PILLAR 3 — DISTRACTOR ANALYSIS

Option A (12) reflects the most fundamental confusion: equating the haploid number n directly with the combination count. A student selecting this has failed to recognize that each homologous pair presents a binary choice, requiring exponentiation rather than simple enumeration. This error treats chromosome count as synonymous with outcome count, ignoring the combinatorial explosion inherent in binary decisions multiplied across independent events.

Option B (24) compounds the previous error by substituting the diploid number 2n for the haploid number. This reveals a dual misunderstanding: failing to distinguish somatic from gametic chromosome counts and simultaneously failing to apply exponential reasoning. The student may have reasoned that 24 chromosomes exist, therefore 24 combinations result—a purely linear, non-combinatorial thought process.

Option C (48) suggests the student attempted a calculation but applied an additive or multiplicative correction to the diploid number—perhaps computing 2 × 24 = 48. This indicates recognition that the number 2 matters in the formula but misidentifies the operation as multiplication by 2n rather than exponentiation with base 2 raised to the power of n. The underlying flaw is substituting arithmetic for combinatorial mathematics.

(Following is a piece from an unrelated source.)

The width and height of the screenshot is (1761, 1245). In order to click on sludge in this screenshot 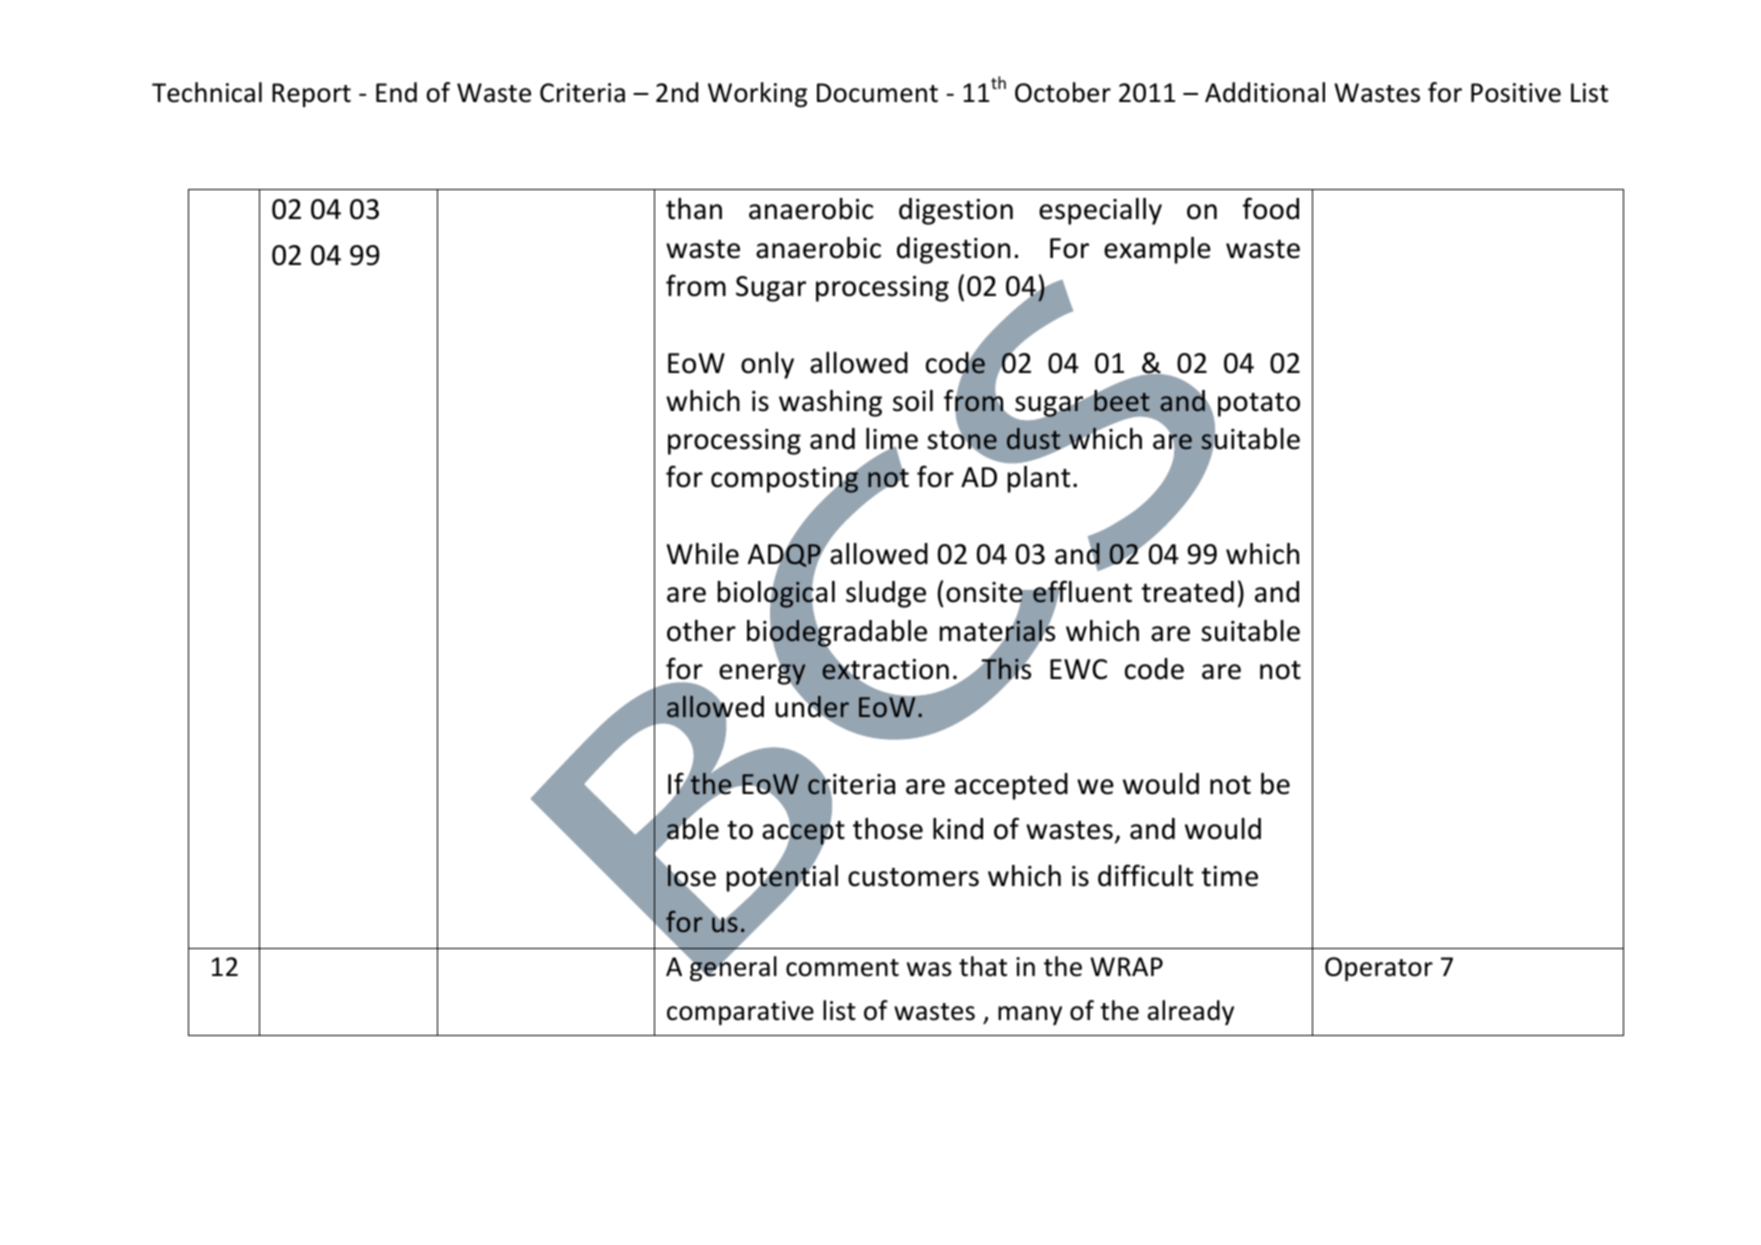, I will do `click(886, 594)`.
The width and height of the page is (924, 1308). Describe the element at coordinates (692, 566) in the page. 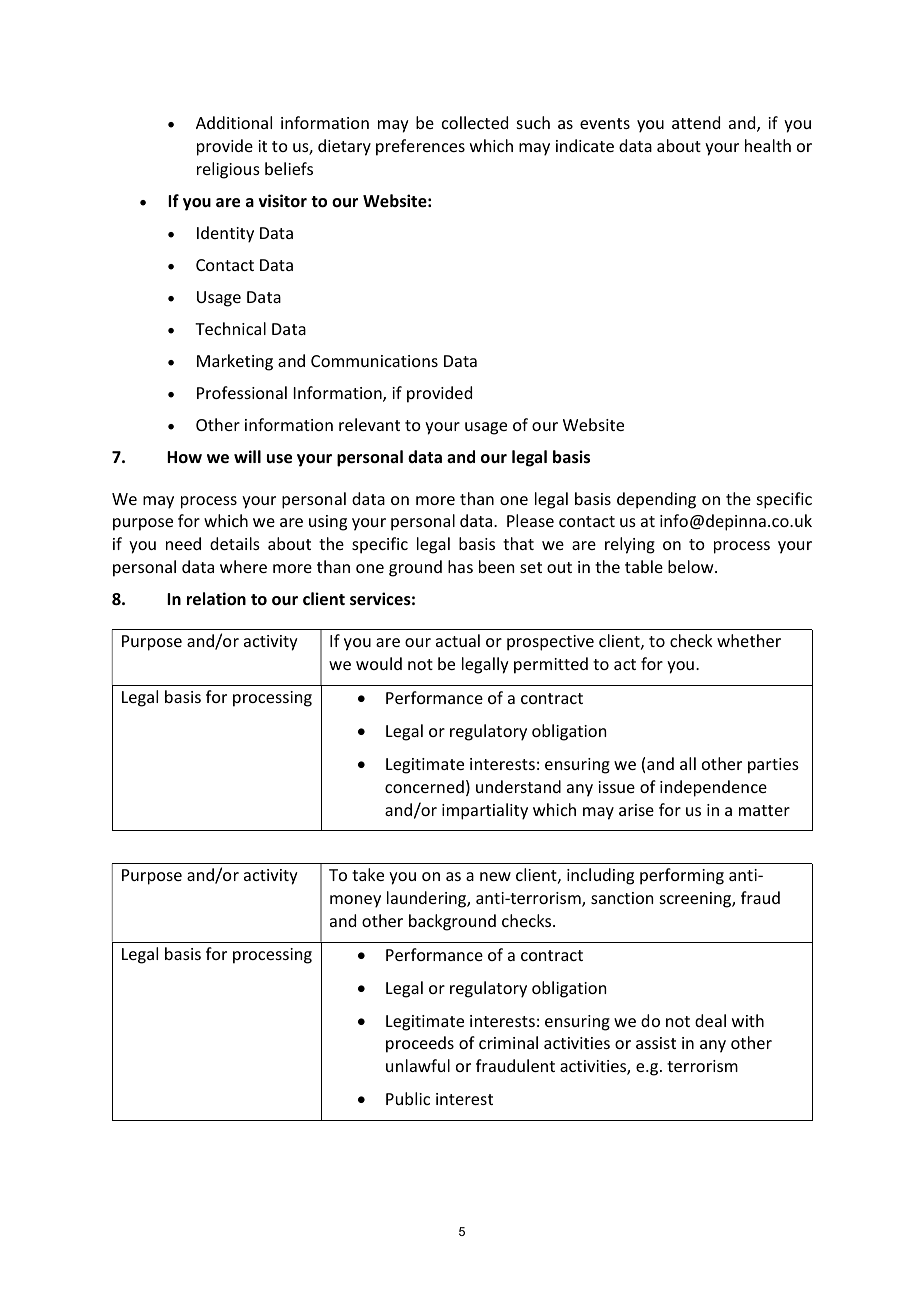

Option D (4,096) correctly applies 2^12 and represents the accurate answer derived from understanding that 12 independent binary events generate 2^12 equiprobable alignment outcomes.

Option E (16,777,216) equals 2^24, revealing a student who correctly understands the exponential formula but erroneously substitutes 2n for n in the exponent. This mistake uses the diploid chromosome number rather than the haploid number, overestimating diversity by a factor of 2^12. The student recognized the mathematical structure but confused the organism's total chromosome count with the number of independently assorting pairs.